Я в одной рубашонке, босая, холодят половицы, в окнах мечется метель, а кочерга алая, раскаленная, и рубашонка прилипает к спине.
— Квашня, Пахолков, Петрович… А Олга Сергевна, ты вспомнила? Что молчишь, ум зашибла? Ну, поди проклаждайс. На свежу голову лючче думай.
На дворе снег. На дворе ветер. Черный снег и белый ветер. Встретил на крыльце ветер, швырялся колючей пылью, гудел в проводах и стучал застрехами крыш.
— Иди. Проклаждайс!
Лети, ветер, в Раменье, скажи, чтоб не ждали.
Навьюжило снега по колено. Он черный, зги не видать, и тонут в нем, смутно проступая, дома, телеграфные столбы.
Потную, босую, чуть не голышом — на снег, на ветер. Ничего… Я вынесу. Лебеди вот как? Плавали: «Клип-понг… Го-гонг!» А в озере звезды отражались, луна из омутов вычерпывала темную глубь, заменяя ее зеленым зыбким светом… Стужа грянула. Неужто лебеди всё на озере, неужто не улетели?
Ветер — белый от поднятой снежной колючей пыли. Снег — черный, потому что тьма кромешная, в домах ни огонька, и гудят провода.
Первый круг. Второй — по суметам возле дома.
— На свежу голову лючче думай!
Под босыми ступнями хрустит снег. На рубашонке выступил иней, смерзлась, царапает тело.
Со стужи — в спертую духоту натопленной горницы, и руки-ноги взяло резать, как тупыми ножами.
— …Я Катя! Катерина Огаркова… Искала хлеб…
— Это что?
Ручеек был жив одной струйкой бегучей. Журчал, лепетал, омуты наливал: сплошь в омутах лилии-кувшинки, сплошь одолень-трава.
— Это вещественный пароль? Ты шел к Тамаре Митровановна? Ну, лючче думай!
Опять ветер, опять снег.
И снова духота горницы…
«Это — пароль?» — кричали стены и раскаленные угли в печке-лежанке, лампа с абажуром и божница с иконами.
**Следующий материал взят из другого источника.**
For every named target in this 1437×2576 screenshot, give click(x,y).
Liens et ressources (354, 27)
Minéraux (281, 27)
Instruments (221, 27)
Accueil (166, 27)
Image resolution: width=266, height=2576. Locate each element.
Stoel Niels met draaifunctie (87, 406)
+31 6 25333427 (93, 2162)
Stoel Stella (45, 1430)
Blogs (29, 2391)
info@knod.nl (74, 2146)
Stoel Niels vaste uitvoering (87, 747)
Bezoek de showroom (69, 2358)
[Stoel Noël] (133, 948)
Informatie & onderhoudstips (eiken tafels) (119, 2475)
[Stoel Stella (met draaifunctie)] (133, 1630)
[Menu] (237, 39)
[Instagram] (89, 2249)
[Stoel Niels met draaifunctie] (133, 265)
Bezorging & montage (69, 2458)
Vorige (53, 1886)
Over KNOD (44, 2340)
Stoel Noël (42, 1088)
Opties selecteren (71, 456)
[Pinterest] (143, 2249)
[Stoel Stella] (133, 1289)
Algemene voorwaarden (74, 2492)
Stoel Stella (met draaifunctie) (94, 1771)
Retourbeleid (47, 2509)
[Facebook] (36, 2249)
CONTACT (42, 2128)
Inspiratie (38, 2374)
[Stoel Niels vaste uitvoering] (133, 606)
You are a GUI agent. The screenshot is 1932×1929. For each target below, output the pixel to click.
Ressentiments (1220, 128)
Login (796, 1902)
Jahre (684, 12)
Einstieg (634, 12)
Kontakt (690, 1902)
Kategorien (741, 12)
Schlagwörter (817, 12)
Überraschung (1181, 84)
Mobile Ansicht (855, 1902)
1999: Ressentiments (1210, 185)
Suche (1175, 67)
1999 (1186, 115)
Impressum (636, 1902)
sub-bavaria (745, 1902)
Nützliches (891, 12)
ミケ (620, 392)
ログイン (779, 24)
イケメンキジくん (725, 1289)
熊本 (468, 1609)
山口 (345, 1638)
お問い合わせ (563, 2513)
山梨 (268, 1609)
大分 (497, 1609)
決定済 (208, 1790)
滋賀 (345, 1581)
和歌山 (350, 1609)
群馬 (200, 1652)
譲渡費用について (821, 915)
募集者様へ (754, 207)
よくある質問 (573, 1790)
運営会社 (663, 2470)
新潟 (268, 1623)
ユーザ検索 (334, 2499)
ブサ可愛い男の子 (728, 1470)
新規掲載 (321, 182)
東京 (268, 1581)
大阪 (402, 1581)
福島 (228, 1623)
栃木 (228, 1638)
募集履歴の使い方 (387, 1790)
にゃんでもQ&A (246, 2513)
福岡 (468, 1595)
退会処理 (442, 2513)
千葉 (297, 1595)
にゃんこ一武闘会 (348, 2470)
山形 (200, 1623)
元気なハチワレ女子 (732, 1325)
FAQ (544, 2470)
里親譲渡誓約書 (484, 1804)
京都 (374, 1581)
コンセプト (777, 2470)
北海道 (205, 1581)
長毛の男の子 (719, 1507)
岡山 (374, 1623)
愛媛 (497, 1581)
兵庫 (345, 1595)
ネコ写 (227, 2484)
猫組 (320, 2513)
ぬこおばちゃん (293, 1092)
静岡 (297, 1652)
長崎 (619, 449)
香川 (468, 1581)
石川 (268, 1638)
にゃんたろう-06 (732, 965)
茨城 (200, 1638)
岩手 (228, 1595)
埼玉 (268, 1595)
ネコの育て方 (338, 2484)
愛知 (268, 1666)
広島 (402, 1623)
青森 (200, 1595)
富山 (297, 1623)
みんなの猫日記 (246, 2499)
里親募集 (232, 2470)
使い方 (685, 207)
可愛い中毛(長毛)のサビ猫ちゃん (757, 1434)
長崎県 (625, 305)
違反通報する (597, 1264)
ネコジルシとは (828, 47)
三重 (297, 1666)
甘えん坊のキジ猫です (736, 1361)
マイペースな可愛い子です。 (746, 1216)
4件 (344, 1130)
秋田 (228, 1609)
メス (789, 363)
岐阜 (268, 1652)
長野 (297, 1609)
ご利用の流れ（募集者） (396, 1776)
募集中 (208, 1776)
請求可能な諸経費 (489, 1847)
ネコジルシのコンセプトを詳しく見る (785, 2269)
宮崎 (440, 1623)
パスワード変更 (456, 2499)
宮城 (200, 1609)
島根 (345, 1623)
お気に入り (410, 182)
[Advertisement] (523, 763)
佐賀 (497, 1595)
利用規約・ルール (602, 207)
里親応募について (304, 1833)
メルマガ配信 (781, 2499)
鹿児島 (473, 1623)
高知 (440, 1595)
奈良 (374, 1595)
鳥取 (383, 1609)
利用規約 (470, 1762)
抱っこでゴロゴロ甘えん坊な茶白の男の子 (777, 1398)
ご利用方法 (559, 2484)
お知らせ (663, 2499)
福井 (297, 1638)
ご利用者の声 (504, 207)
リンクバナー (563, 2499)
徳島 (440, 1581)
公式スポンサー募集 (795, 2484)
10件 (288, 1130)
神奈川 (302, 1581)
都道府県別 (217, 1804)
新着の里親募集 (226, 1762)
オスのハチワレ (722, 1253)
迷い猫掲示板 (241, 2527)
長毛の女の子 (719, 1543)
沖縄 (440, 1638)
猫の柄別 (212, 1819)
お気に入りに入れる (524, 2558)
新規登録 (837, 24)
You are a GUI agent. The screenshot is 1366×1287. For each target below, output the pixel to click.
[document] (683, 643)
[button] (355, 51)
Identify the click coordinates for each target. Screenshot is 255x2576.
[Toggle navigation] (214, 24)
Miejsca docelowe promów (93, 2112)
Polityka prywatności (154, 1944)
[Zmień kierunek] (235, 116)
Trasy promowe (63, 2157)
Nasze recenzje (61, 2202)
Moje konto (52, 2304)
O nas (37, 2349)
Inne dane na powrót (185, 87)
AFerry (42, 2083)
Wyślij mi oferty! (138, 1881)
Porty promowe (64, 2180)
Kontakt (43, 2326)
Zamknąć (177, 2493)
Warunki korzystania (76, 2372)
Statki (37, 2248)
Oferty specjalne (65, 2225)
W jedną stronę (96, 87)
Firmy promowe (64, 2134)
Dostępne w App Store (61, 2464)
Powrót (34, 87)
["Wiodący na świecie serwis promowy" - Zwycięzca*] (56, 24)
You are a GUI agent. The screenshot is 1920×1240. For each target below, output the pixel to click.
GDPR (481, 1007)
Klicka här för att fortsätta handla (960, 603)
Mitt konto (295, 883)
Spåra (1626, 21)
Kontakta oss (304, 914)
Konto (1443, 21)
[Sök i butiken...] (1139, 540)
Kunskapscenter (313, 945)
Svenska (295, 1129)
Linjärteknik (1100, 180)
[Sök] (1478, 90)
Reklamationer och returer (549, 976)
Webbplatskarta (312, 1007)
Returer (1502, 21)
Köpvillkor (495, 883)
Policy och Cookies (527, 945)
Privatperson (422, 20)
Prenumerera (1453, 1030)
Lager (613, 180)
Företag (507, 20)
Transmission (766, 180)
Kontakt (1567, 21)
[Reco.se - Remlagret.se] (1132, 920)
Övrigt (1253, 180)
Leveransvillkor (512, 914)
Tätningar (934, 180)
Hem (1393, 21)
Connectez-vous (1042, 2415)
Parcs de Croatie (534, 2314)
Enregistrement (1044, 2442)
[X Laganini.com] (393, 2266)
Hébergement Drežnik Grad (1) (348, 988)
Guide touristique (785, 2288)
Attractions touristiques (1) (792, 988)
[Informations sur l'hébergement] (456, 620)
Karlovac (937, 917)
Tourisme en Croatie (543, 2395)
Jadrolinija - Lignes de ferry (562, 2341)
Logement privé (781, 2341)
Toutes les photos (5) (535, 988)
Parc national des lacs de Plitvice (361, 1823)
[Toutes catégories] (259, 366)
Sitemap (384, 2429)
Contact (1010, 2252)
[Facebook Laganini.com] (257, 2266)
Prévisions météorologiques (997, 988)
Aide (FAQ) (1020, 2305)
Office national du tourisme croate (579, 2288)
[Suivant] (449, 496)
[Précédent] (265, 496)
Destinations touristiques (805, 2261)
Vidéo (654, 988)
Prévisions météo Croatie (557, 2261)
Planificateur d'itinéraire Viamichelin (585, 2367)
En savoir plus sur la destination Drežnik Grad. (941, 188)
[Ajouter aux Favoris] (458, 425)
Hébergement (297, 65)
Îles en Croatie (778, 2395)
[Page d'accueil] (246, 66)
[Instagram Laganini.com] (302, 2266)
Откуда-то возникла женщина в растерзанном платье, с кровоподтеками на лице.
— Ты к ней шел?
Из черного снега, из белых ветров стонут лебеди: «Ко-гонг! Клип-понг!»
Глава XXIV
Фунт хлеба
Гоняли на работы. Раз на аэродром, потом заладили в порт. Тянулись колонны, пронизывал холод до костей, поземка подкатывала под ноги, кусая злой собакой. У причалов транспорты полоскали по ветру крестатые английские, полосатые французские и звездно-полосатые американские флаги. Лебедки шипели паром, ухали и скрежетали, опуская в ненасытное чрево трюмов тюки льна и пушнины, пачки досок, бочки смолы.
После дня, проведенного на промозглой ноябрьской стуже, сырые камеры казались уютными.
Чего уж, привык я к двухъярусным нарам, к зарешеченному окну.
— Лови, шкет, — Шестерка, не глядя, швырнул из дверей узелок: я едва успел подхватить его, упал бы в парашу.
Карла косая, не мог в руки отдать? Измываются над нами кому не лень. Мы не люди, мы — быдло.
Я держал узелок. Передача? Мне?
В тряпицу завернут хлеб. Белый, пресный и безвкусный, какой пекут в городе из заморской муки.
Прекрасный, чудный хлеб! Он ссохся, подзаплесневел. Долго провалялся где-то, прежде чем попасть ко мне.
Целая пайка. Фунт — тютелька в тютельку, маленький довесок и тот приложен.
Гена — кто ж еще меня вспомнит? Парнишка со Смольного Буяна говаривал: «Кабы большевику, последний фунт хлеба отдал».